___ Records supplied ___
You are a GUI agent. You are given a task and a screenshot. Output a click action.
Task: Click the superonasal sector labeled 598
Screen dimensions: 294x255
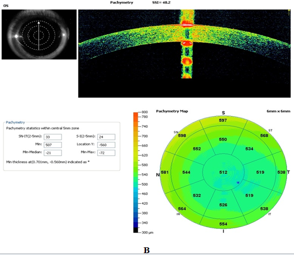(182, 136)
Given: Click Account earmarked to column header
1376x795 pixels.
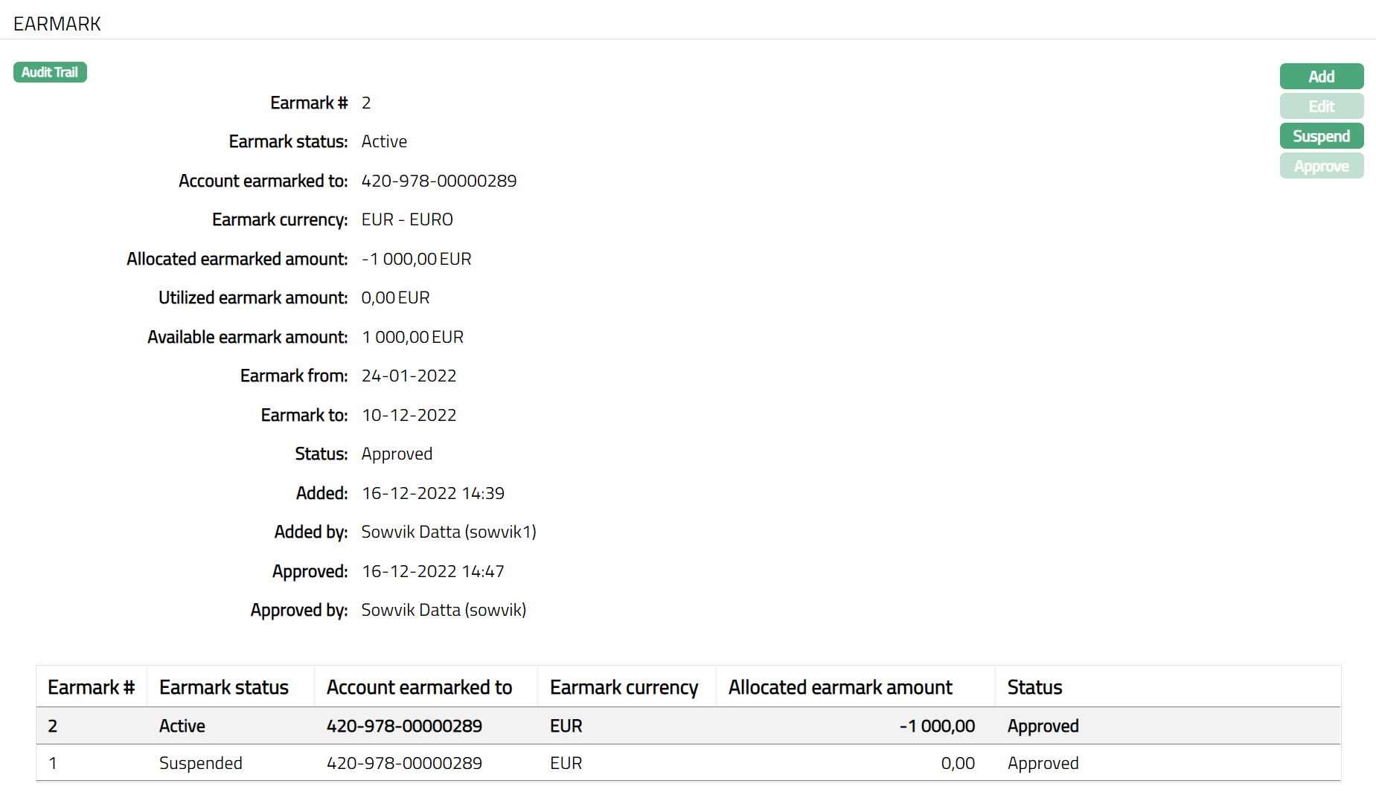Looking at the screenshot, I should click(419, 687).
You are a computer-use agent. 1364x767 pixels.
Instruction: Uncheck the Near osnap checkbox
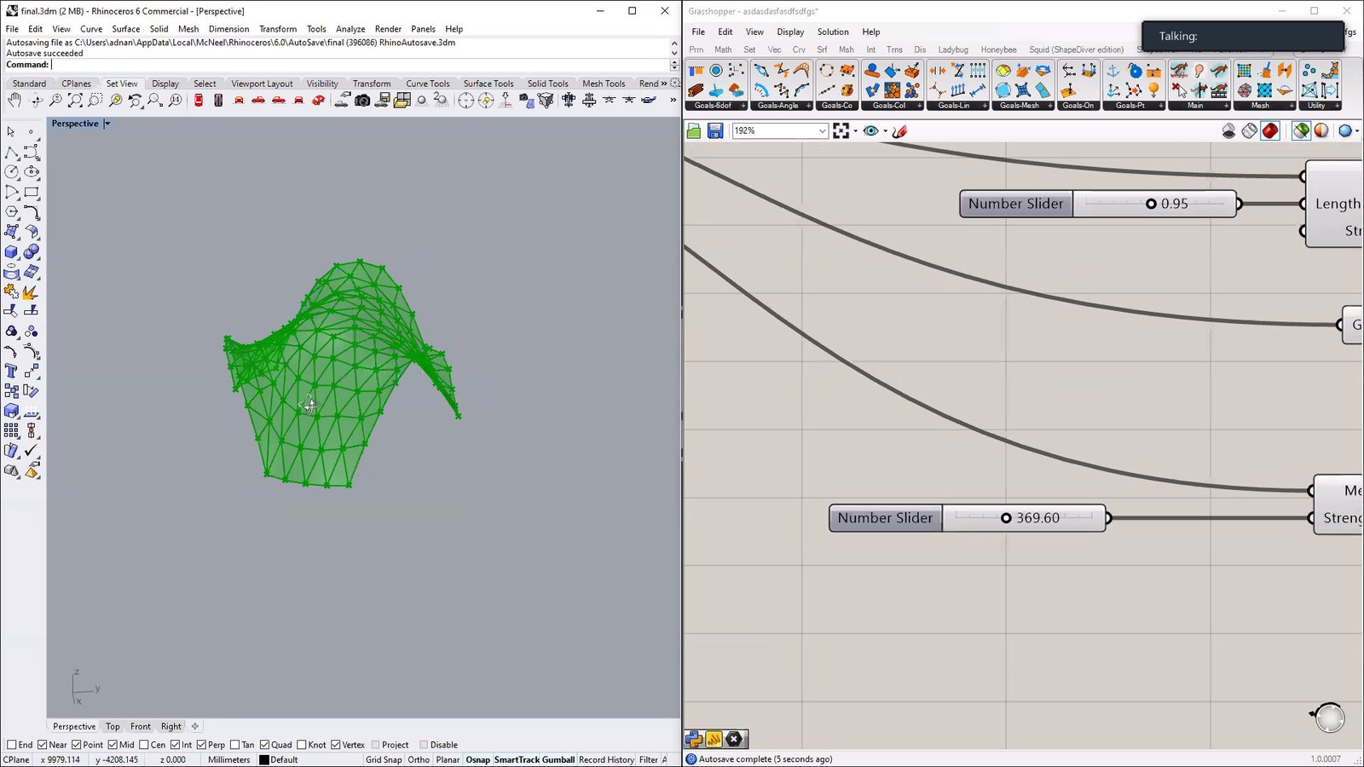point(43,745)
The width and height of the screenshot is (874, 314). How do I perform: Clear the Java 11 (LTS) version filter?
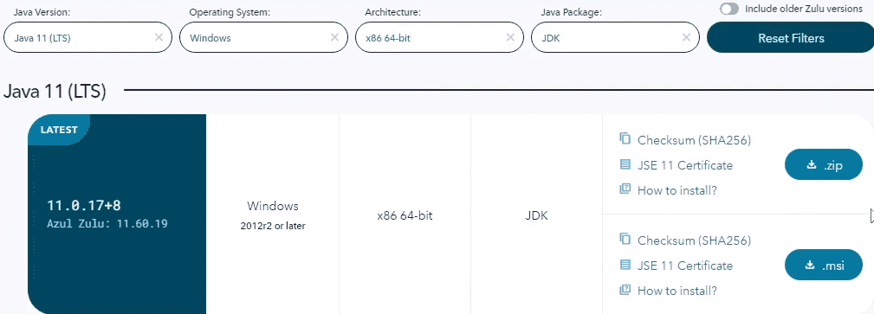tap(159, 37)
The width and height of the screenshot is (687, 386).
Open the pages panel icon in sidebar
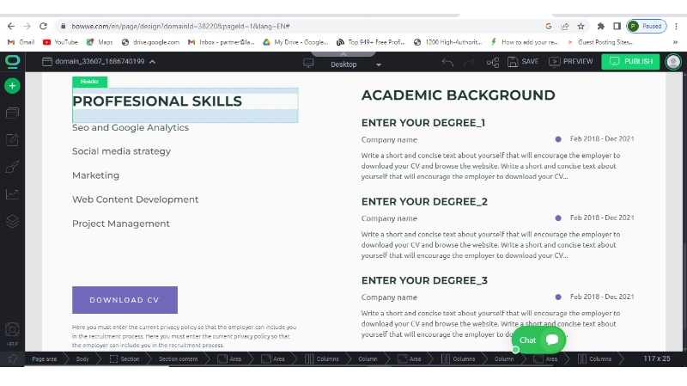[x=12, y=113]
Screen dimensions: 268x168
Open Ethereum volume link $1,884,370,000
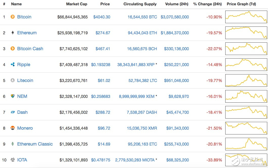(175, 33)
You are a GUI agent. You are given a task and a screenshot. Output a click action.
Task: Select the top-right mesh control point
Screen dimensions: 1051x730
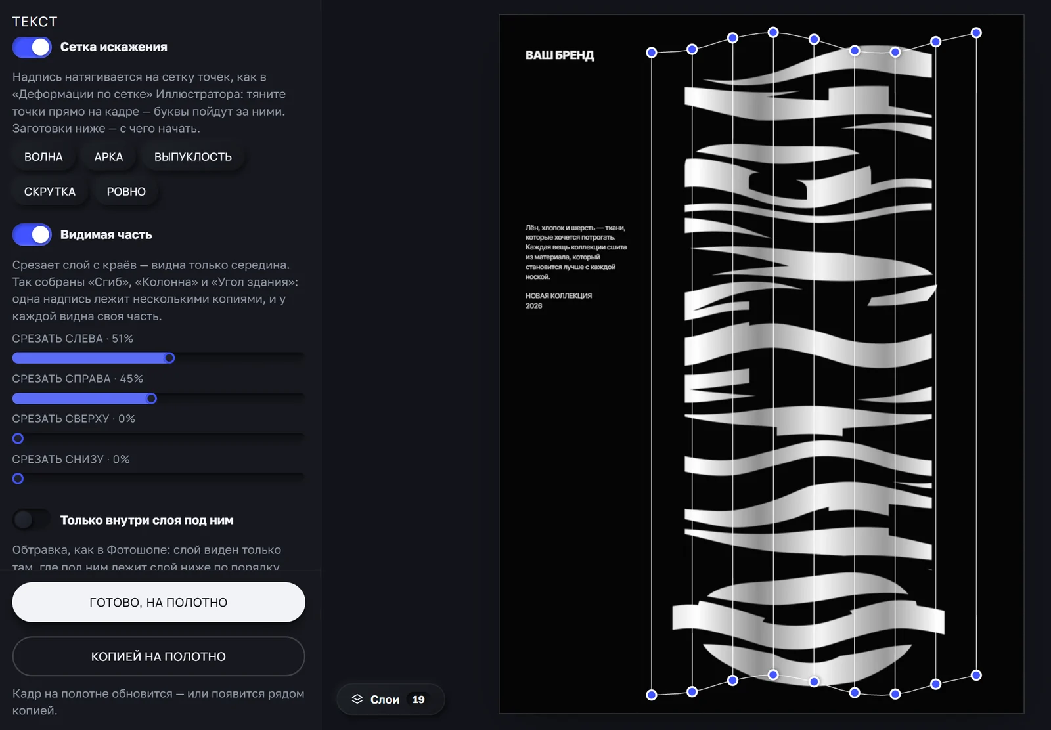976,33
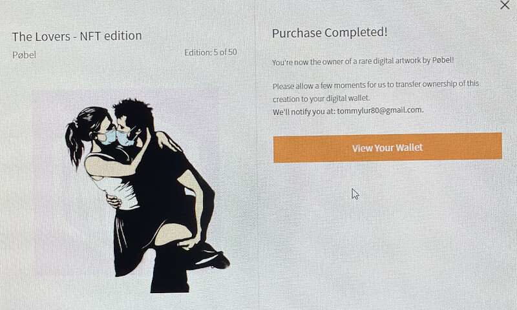Screen dimensions: 517x310
Task: Click Pøbel's name in the ownership sentence
Action: tap(442, 60)
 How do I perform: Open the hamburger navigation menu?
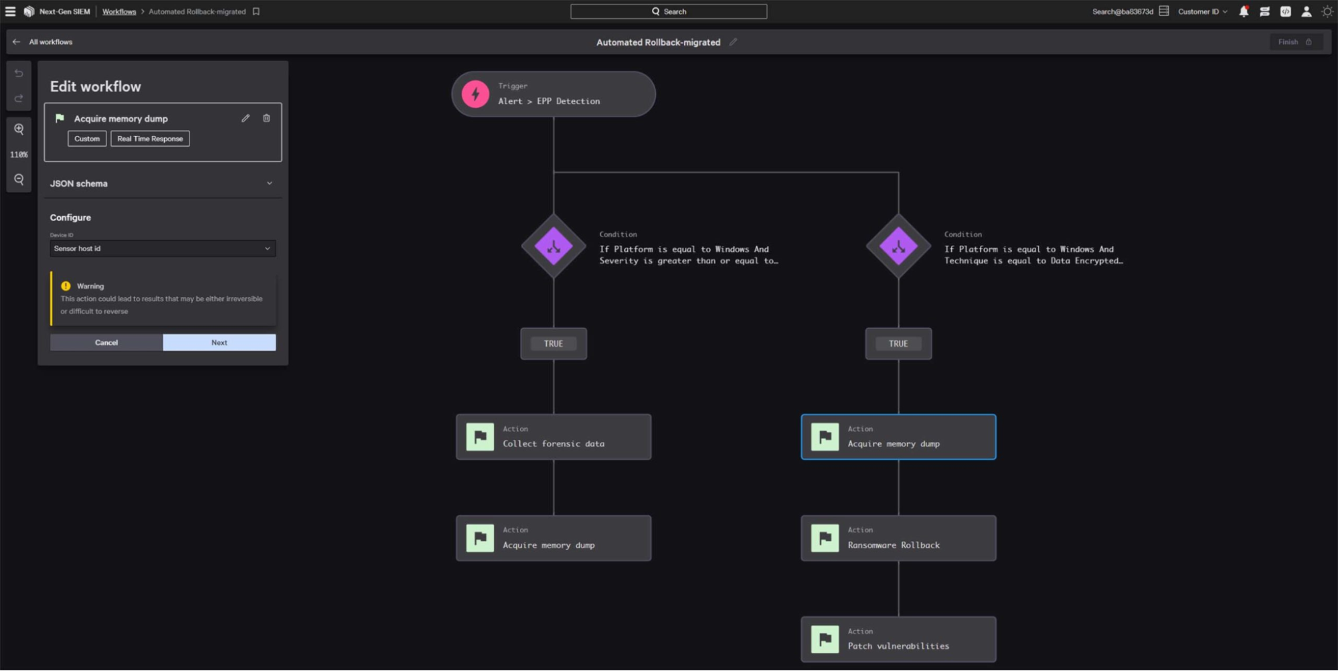pyautogui.click(x=10, y=11)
___
What to do:
Every entry must be retyped exactly, with the pictures removed.

Result:
You are a GUI agent. You are given a task and a screenshot. Output a click action.
Task: Click the superonasal sector labeled 598
Screen dimensions: 294x255
(182, 136)
Given: Click Account earmarked to column header
1376x795 pixels.
Looking at the screenshot, I should click(419, 687).
You are a computer-use agent. 1364x767 pixels.
Instruction: Uncheck the Near osnap checkbox
point(43,745)
The width and height of the screenshot is (874, 314). How do I perform: Clear the Java 11 (LTS) version filter?
tap(159, 37)
The width and height of the screenshot is (687, 386).
Open the pages panel icon in sidebar
[x=12, y=113]
Screen dimensions: 268x168
Open Ethereum volume link $1,884,370,000
(175, 33)
You are a GUI agent. You are given a task and a screenshot. Output a click action.
Task: Select the top-right mesh control point
Screen dimensions: 1051x730
976,33
Screen dimensions: 517x310
Task: Click Pøbel's name in the ownership sentence
Action: tap(442, 60)
 How do I perform: Open the hamburger navigation menu?
pyautogui.click(x=10, y=11)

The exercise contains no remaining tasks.